#### EXERCISE:
Return the data that follows, keeping every word and mark unchanged.

#### EXTRACTED INFORMATION:
^^^^

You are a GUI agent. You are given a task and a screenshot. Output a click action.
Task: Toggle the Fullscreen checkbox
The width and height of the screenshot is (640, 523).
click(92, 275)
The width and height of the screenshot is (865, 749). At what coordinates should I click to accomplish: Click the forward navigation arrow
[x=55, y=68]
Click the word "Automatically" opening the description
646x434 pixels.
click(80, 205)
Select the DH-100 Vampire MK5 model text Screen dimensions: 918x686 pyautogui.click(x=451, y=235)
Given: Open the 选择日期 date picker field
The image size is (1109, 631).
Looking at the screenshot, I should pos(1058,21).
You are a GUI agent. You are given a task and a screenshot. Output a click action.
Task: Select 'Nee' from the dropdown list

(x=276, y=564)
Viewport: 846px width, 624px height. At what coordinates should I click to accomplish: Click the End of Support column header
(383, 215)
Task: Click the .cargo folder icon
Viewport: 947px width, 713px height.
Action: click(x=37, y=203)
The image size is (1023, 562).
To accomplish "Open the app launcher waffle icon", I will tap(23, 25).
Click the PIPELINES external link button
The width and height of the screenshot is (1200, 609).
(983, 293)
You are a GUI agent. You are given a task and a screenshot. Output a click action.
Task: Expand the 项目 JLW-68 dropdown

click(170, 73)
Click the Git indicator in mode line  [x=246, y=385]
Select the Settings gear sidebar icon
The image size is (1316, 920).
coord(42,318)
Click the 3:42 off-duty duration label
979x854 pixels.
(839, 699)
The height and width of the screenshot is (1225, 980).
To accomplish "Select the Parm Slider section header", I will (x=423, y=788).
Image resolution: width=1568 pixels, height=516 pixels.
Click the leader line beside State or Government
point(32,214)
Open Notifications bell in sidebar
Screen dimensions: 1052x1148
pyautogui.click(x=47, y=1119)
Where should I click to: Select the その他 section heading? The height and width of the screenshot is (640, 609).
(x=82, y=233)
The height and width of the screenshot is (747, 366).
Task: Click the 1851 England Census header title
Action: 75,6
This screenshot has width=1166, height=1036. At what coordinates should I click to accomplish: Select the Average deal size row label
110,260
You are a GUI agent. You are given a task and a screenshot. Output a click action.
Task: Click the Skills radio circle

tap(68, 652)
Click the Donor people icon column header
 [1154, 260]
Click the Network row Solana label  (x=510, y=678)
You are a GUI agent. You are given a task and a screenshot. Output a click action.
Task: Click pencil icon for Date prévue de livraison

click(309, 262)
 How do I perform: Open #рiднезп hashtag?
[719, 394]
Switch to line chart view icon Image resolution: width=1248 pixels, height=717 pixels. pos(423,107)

^^^^

#### EXERCISE OUTPUT:
You are a GUI agent. You are given a task and a screenshot. Output a click action.
Task: Toggle the Fullscreen checkbox
The width and height of the screenshot is (640, 523).
click(92, 275)
The width and height of the screenshot is (865, 749). At what coordinates should I click to accomplish: Click the forward navigation arrow
[x=55, y=68]
Click the word "Automatically" opening the description
646x434 pixels.
click(80, 205)
Select the DH-100 Vampire MK5 model text Screen dimensions: 918x686 pyautogui.click(x=451, y=235)
Given: Open the 选择日期 date picker field
The image size is (1109, 631).
Looking at the screenshot, I should pos(1058,21).
You are a GUI agent. You are given a task and a screenshot. Output a click action.
Task: Select 'Nee' from the dropdown list

(x=276, y=564)
Viewport: 846px width, 624px height. At what coordinates should I click to accomplish: Click the End of Support column header
(383, 215)
Task: Click the .cargo folder icon
Viewport: 947px width, 713px height.
Action: click(x=37, y=203)
The image size is (1023, 562).
To accomplish "Open the app launcher waffle icon", I will tap(23, 25).
Click the PIPELINES external link button
The width and height of the screenshot is (1200, 609).
(983, 293)
You are a GUI agent. You are given a task and a screenshot. Output a click action.
Task: Expand the 项目 JLW-68 dropdown

click(170, 73)
Click the Git indicator in mode line  [x=246, y=385]
Select the Settings gear sidebar icon
The image size is (1316, 920).
coord(42,318)
Click the 3:42 off-duty duration label
979x854 pixels.
(839, 699)
The height and width of the screenshot is (1225, 980).
To accomplish "Select the Parm Slider section header", I will (x=423, y=788).
Image resolution: width=1568 pixels, height=516 pixels.
Click the leader line beside State or Government
point(32,214)
Open Notifications bell in sidebar
Screen dimensions: 1052x1148
pyautogui.click(x=47, y=1119)
Where should I click to: Select the その他 section heading? The height and width of the screenshot is (640, 609).
(x=82, y=233)
The height and width of the screenshot is (747, 366).
Task: Click the 1851 England Census header title
Action: 75,6
This screenshot has width=1166, height=1036. At what coordinates should I click to accomplish: Select the Average deal size row label
110,260
You are a GUI agent. You are given a task and a screenshot. Output a click action.
Task: Click the Skills radio circle

tap(68, 652)
Click the Donor people icon column header
 [1154, 260]
Click the Network row Solana label  (x=510, y=678)
You are a GUI agent. You are given a task and a screenshot. Output a click action.
Task: Click pencil icon for Date prévue de livraison

click(309, 262)
 How do I perform: Open #рiднезп hashtag?
[719, 394]
Switch to line chart view icon Image resolution: width=1248 pixels, height=717 pixels. pos(423,107)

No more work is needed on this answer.